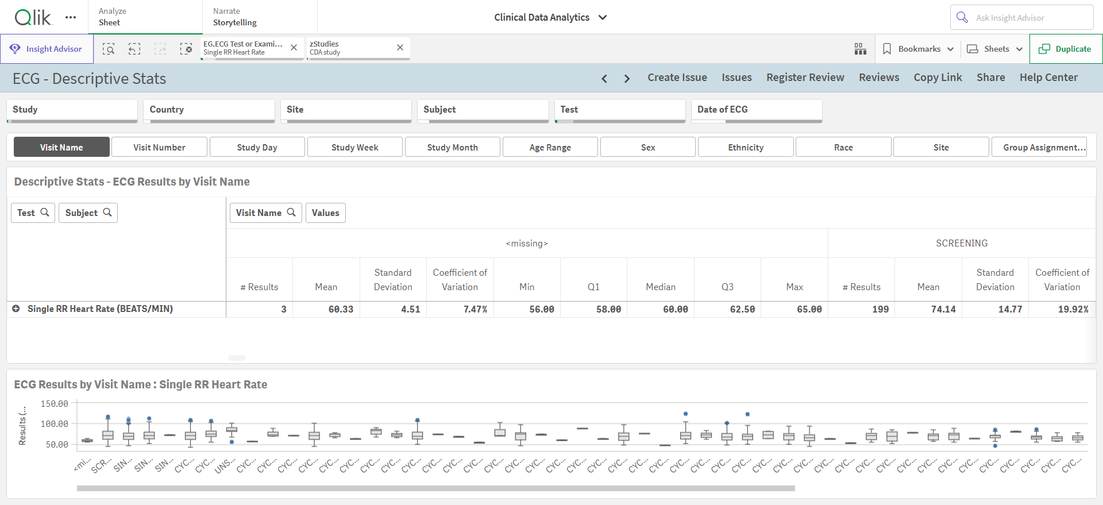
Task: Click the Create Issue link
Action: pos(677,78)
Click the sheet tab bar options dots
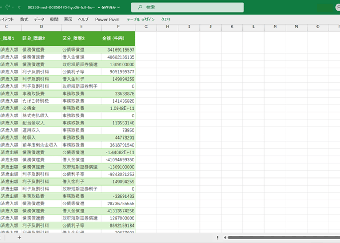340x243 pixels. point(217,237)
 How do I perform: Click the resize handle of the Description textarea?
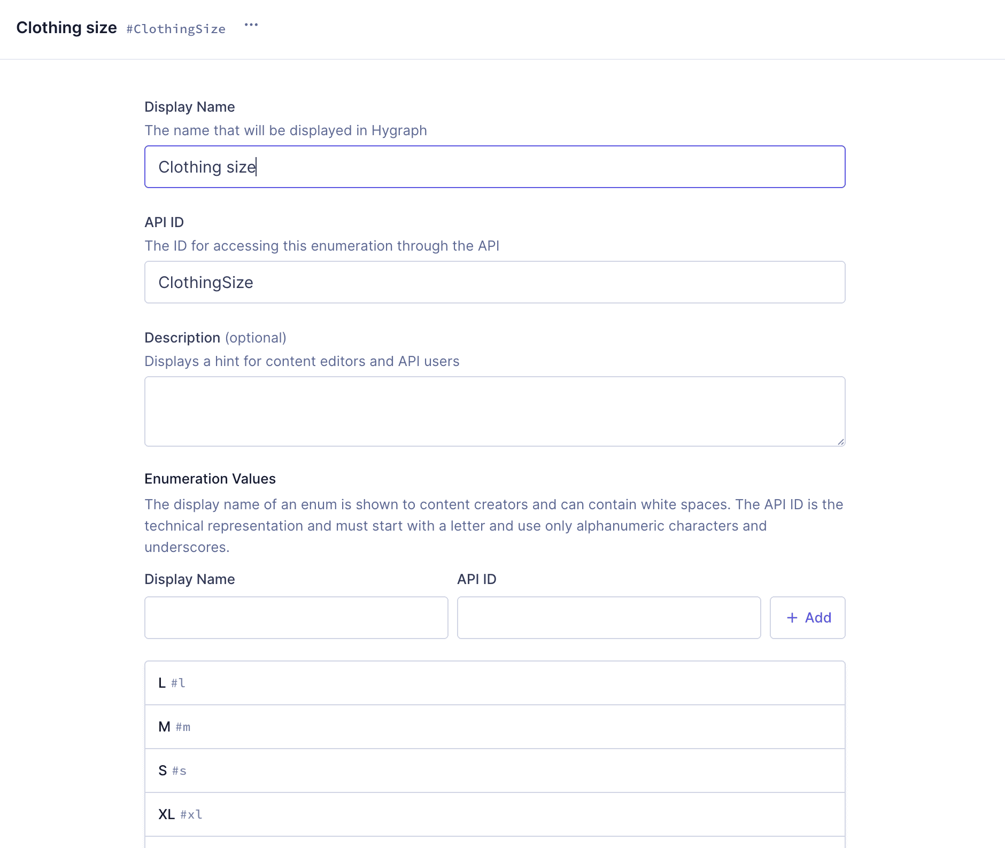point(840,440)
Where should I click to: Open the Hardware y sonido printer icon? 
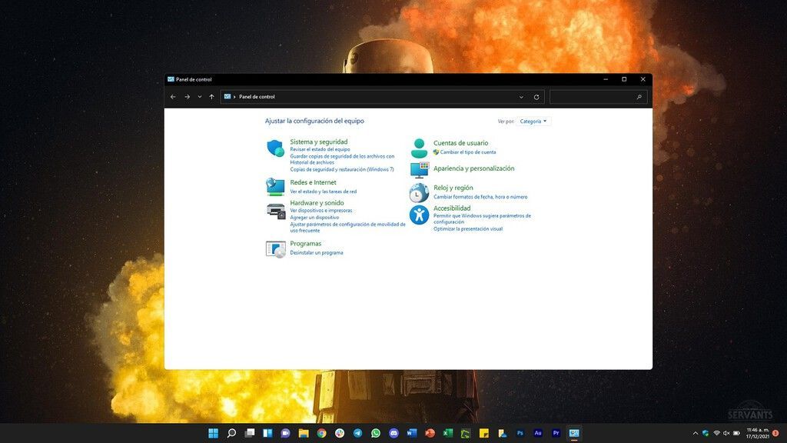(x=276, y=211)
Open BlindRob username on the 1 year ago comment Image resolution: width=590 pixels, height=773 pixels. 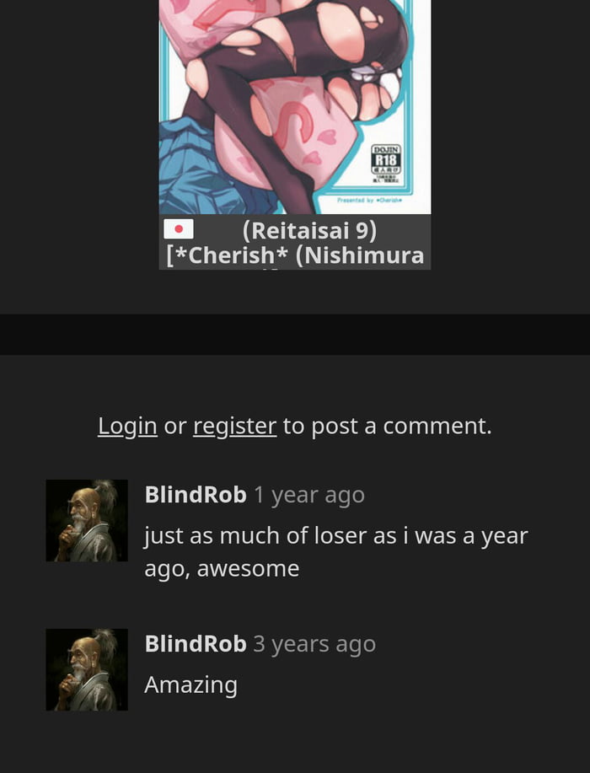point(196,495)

----------------

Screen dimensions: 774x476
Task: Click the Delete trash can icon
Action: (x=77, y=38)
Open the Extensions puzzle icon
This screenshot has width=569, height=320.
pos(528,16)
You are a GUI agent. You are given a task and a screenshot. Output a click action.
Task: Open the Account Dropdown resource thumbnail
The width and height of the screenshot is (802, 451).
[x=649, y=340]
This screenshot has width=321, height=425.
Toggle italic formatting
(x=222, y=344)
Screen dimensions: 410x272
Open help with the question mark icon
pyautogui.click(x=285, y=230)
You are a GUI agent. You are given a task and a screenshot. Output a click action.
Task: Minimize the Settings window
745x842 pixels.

----------------

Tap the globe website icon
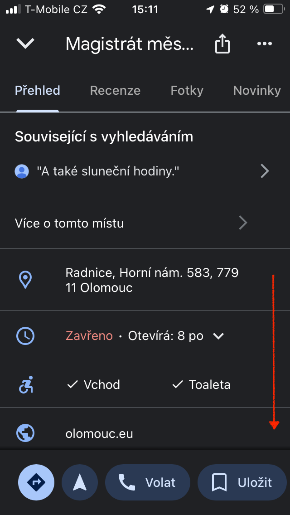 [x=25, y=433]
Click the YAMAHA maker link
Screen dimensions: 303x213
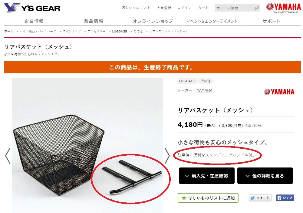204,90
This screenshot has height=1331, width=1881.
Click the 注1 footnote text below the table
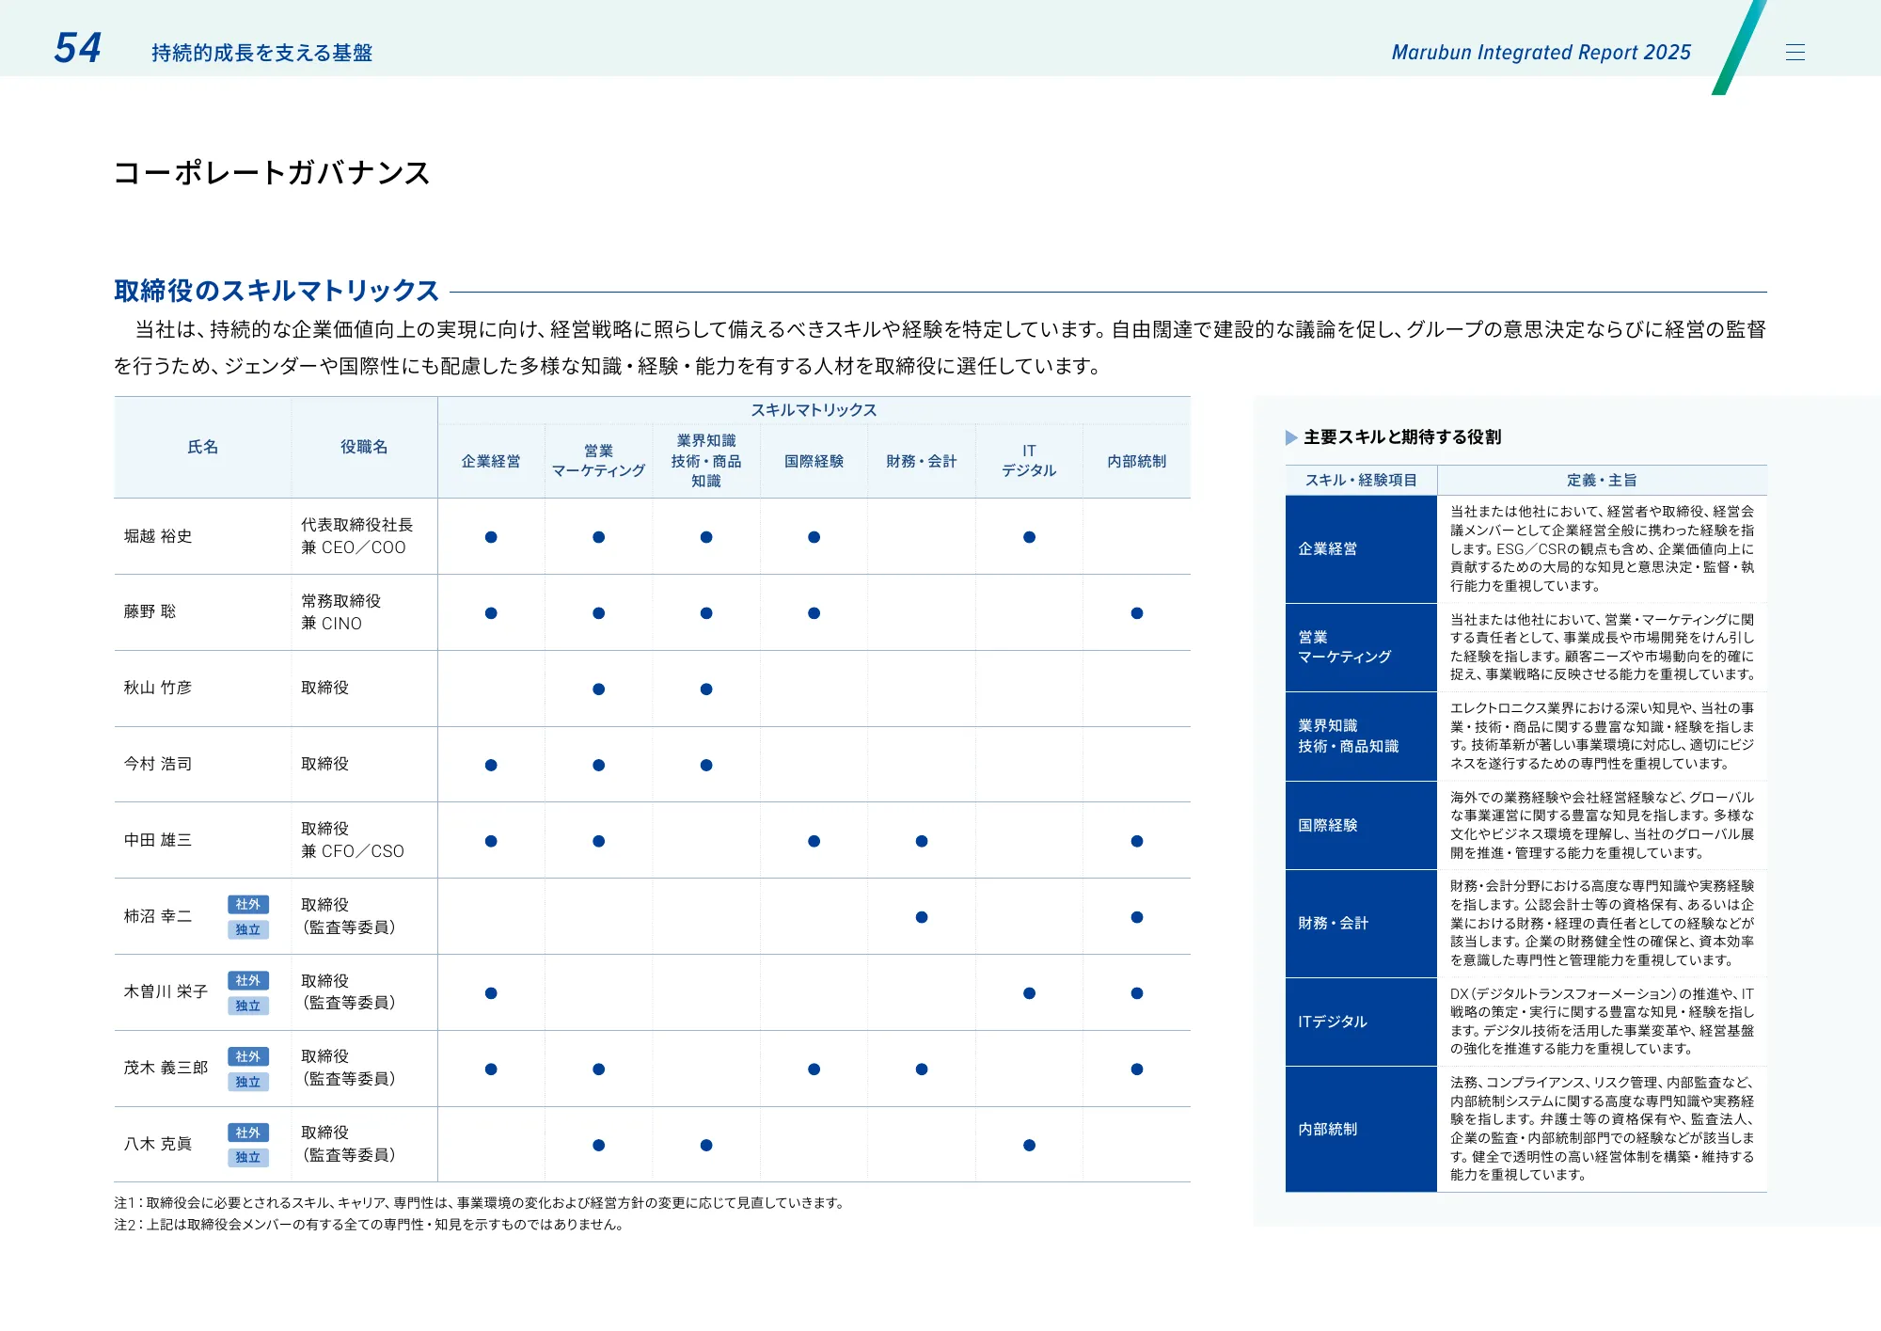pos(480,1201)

----------------

WHAT IS REQUIRED: Convert the data from the line containing "Tap the globe website icon" through the line containing "pos(480,1201)" into a two-column CSV with the headers instruction and click. Give one row per entry, put each value in a single quoted field with line breaks replaced by spaces, and omit the pictures.

EXERCISE RESPONSE:
instruction,click
"Tap the globe website icon","[x=25, y=433]"
"Click the YAMAHA maker link Screen dimensions: 303x213","204,90"
"This screenshot has height=1331, width=1881. Click the 注1 footnote text below the table","pos(480,1201)"